On Friday 27th September, join Jane Austen's House Director Lizzie Dunford, at the Moorcroft Heritage Visitor Centre in Stoke-on-Trent, as she explores the connections of Britain's greatest writer with the coast that surrounds our islands from her admiral brothers to adventures at Lyme Regis.

Discover new designs by Emma Bossons FRSA, Kerry Goodwin and Paul Hilditch, all inspired by Jane Austen and her brother, Admiral of the Fleet, Sir Francis William Austen. Emma will be showcasing how she creates her designs and Paul will be painting his new naval Austen inspired designs. During the day enjoy regency style tea and cakes, and indulge in a glass of complimentary prosecco.

Tickets are £10 per person and can be booked here or by calling 01782 820500 from 9am - 4.30pm, Monday - Friday.

It is well known that Jane Austen’s Emma, the title and lead character of one of her novels, had a passion for matchmaking. In Austen’s time, many a bachelor would have worn a cornflower in his pocket to show his marriage availability. Moorcroft designer Emma Bossons FRSA now captures Jane Austen’s quintessentially English country cottage in Chawton, Hampshire, and sows her own Bachelor’s Buttons in heights around the house itself; gloriously spikey blooms bursts with royal and powder-blues, tinged with violet hues. Other cottage garden flowers join the foray: wild-strawberry pink and wine-coloured aquilegia; a bountiful backdrop of white mock orange blooms, all fluttering and falling like ladies’ petticoats in a breeze.
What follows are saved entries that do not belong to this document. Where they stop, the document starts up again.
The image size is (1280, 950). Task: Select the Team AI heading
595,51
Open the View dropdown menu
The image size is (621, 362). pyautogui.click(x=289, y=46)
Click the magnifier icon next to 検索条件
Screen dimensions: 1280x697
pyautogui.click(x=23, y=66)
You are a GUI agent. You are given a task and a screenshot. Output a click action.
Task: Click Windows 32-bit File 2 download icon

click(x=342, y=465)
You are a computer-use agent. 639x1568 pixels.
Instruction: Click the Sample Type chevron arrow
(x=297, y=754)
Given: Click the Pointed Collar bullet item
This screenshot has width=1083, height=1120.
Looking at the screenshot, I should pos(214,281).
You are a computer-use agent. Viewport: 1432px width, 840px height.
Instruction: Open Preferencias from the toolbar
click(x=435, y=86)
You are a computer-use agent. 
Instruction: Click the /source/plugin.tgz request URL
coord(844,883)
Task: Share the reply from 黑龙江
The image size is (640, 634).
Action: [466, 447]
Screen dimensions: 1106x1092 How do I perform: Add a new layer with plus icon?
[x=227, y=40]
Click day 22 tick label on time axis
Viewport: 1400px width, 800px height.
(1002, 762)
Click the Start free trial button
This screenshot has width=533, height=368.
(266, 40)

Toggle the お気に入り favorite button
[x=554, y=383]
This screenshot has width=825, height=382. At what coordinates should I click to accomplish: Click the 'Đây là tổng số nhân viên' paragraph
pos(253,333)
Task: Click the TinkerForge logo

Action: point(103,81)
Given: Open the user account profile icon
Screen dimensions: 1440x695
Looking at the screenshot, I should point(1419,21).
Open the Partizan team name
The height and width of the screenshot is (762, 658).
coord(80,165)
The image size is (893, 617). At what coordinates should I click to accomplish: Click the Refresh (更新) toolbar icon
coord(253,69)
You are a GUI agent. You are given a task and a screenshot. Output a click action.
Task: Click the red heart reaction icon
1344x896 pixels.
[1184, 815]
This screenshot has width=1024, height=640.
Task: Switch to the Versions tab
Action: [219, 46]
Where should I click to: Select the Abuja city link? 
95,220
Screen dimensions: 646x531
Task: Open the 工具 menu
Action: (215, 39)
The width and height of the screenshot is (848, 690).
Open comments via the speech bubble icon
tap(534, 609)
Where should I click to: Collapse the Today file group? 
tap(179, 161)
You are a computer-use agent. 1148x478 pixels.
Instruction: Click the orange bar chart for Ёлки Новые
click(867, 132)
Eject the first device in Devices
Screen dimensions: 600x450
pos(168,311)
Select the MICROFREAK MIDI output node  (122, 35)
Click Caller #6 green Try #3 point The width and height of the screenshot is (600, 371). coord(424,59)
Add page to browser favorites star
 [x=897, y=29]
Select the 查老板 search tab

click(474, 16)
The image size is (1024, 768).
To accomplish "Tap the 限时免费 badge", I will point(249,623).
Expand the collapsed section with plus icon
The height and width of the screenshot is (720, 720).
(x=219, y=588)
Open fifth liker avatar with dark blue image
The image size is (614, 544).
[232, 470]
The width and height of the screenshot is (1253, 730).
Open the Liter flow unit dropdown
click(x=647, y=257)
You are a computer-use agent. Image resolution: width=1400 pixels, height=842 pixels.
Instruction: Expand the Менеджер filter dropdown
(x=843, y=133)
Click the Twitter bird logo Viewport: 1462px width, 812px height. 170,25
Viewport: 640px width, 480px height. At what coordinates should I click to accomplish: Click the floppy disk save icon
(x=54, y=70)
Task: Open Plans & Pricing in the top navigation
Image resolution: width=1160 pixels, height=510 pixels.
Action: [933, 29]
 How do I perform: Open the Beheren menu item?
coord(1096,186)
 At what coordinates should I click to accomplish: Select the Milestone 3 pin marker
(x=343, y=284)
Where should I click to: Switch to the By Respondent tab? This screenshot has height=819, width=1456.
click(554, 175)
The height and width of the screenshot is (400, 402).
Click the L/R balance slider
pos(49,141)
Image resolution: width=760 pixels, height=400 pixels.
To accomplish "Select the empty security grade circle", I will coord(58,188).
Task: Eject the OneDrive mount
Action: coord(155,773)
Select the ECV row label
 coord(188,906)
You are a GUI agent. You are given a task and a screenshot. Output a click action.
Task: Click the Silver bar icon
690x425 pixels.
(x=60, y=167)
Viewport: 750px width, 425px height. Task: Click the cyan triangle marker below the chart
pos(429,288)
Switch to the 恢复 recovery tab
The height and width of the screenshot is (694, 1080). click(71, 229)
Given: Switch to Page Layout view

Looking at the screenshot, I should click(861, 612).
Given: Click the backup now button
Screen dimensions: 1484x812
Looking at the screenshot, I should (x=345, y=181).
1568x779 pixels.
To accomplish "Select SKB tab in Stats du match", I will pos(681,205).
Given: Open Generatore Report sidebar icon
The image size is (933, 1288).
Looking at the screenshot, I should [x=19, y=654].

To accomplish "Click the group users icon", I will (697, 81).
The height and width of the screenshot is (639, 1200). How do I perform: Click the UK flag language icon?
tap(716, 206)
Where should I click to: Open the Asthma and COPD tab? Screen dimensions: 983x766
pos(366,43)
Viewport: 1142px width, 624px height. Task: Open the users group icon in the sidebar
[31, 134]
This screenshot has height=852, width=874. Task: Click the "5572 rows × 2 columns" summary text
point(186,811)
In 2018, a wallpaper fragment, identified by a tax mark, and produced around 1809, was discovered in the Dining Room of Jane Austen’s home in Chawton. The reproduction block-printed paper, known as Chawton Leaf, now hangs in the Dining Room, where Austen worked at her little table to write all six of her novels, just as she would have known it. Emma has taken inspiration from the green leaves of this exciting find, and weaves blush-pink roses from the base of the vase to the upper ridge. With the back of the rose also captured, the visual of a clambering rose was born, and you can almost picture the Austen ladies with wicker baskets in hand, picking the flowers for the dining table.

Jane Austen’s friend Martha Lloyd wrote a Receipt for Ink within her Household Book, which is today one of the many treasures of Jane Austen’s House. Martha lived at the House, with Jane, Cassandra and Mrs Austen for many years, and her Household Book would have been used regularly in the kitchen. Martha’s manuscript contains not only recipes for food but also recipes for useful household items such as the receipt for ink. In the years before many commercially available preparations were available, homemade recipes were important, and written recipes like Martha’s not only passed essential knowledge onto servants but also preserved them for future generations.

Iron Gall ink is in fact one of the oldest forms of ink known to man. It was certainly used by the Romans and then throughout the ensuing centuries. The components of the ink are important as the galls of the oak tree contain gallotanic acid, which can be released from the galls by crushing them. If this is then mixed with water, a form of iron sulphate and gum Arabic it creates an ink. Jane Austen’s surviving manuscripts were written in a variety of this home-made iron gall ink and Moorcroft wanted to pay homage to the writer by creating a design on both an inkwell but also on a candlestick, the type that Jane may have used to illuminate her work as the nights drew in and the days became darker.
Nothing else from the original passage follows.